AF的发生机制复杂,在早期电重构为主要表现,晚期则表现为细胞凋亡、心肌纤维化等结构重构以促进AF的发生和维持。有研究表明神经调节机制、遗传学影响、炎症、心肌纤维化等其他学说与AF存在关联[11]。
现有研究表明GDF-15与心房纤维化存在相关性。AF患者与窦性心律者相比,血浆中GDF-15和心房组织中GDF-15 mRNA均处于更高水平,且高GDF-15表达提示更高的心脏纤维化程度[12]。左心房压力升高会引起心肌纤维化和左心房扩张,从而增加发生AF的机会,而血清GDF-15水平与左心房压力呈正相关。当GDF-15水平越高,心房结构重构越严重,AF复发概率越大[13]。可见GDF-15可能通过促进心房纤维化的方式影响AF的发生与发展。
炎症在AF的发生和维持的过程中起着不可忽视的作用,炎症与AF的电生理和结构性心房重构有关[14]。GDF-15受到多种炎症或应激相关蛋白的上调,例如白细胞介素-2、巨噬细胞集落刺激因子和肿瘤坏死因子-α等,表明其参与炎症介质介导的相关调节[15]。且在炎症、缺氧、急性组织损伤等状态下可促使GDF-15的表达增加[16]。这体现了GDF-15在AF患者中作为炎症相关介质以及在心房重塑中的相互作用影响着AF的发生与发展。
卒中是AF患者的主要并发症之一。AF相关血栓栓塞性卒中主要归因于左心房或左心耳(left atrium/left atrial appendage,LA/LAA)血栓[17]。LA/LAA血栓的患者中血清GDF-15水平显著高于没有LA/LAA血栓的患者[18]。
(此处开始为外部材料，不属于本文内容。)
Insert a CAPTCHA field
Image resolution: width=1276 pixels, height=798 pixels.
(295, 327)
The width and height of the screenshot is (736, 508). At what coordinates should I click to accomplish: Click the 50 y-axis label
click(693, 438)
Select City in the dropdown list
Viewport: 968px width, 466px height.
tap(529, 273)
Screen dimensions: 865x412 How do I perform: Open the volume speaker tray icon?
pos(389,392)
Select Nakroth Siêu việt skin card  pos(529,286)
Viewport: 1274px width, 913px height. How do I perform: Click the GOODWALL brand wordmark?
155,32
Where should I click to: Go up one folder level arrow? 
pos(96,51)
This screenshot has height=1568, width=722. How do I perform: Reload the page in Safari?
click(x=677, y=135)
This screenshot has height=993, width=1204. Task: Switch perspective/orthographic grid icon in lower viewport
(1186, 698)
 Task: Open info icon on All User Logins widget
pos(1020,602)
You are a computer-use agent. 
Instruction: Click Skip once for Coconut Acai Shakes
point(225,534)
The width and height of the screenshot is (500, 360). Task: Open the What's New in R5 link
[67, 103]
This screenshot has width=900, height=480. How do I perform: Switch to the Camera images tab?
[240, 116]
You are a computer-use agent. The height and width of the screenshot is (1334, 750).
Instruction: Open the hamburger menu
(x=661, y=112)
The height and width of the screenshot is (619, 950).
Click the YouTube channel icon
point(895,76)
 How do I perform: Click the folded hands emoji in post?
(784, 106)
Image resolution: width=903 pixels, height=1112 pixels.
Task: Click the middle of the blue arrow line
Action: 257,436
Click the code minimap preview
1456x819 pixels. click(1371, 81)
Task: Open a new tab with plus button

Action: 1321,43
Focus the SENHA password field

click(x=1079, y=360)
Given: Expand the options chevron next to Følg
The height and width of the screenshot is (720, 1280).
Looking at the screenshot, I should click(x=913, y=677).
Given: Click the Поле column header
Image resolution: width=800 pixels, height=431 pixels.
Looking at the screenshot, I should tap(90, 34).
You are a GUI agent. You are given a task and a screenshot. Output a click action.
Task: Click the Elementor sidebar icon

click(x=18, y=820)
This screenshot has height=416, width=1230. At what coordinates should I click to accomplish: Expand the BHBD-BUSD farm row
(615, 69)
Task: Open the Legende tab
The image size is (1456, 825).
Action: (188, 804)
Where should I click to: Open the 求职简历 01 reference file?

研究得出GDF-15>935 pg/ml是LA/LAA血栓形成的独立预测因子[19]。且高GDF-15水平与低水平的AF患者相比,卒中或全身栓塞事件的发生率高2倍[20]。可见GDF-15水平的升高与AF卒中密切相关。
AF血栓形成的发病机制是多因素的。研究发现活化的炎症细胞可能通过产生细胞因子和趋化因子来触发和维持AF中的血栓形成[14]。而炎症状态下可诱导GDF-15表达增加。由此推断GDF-15可能作为一种炎性介导因子参与着AF患者的血栓形成过程。研究发现GDF-15可抑制血小板上β1和β2整合素的激活,抑制血小板活化,防止血栓形成[21]。这也表明了在AF患者中,GDF-15作为防止血栓形成的生物标志物,其水平的升高可能意味着更高的LA/LAA血栓风险。近年来还发现GDF-15在体外可抑制ADP诱导的血小板聚集[22]。可见GDF-15能通过不同途径达到抗血栓形成的影响。因此,检测GDF-15水平在LA/LAA血栓形成及严重程度上的评估上具有较高价值。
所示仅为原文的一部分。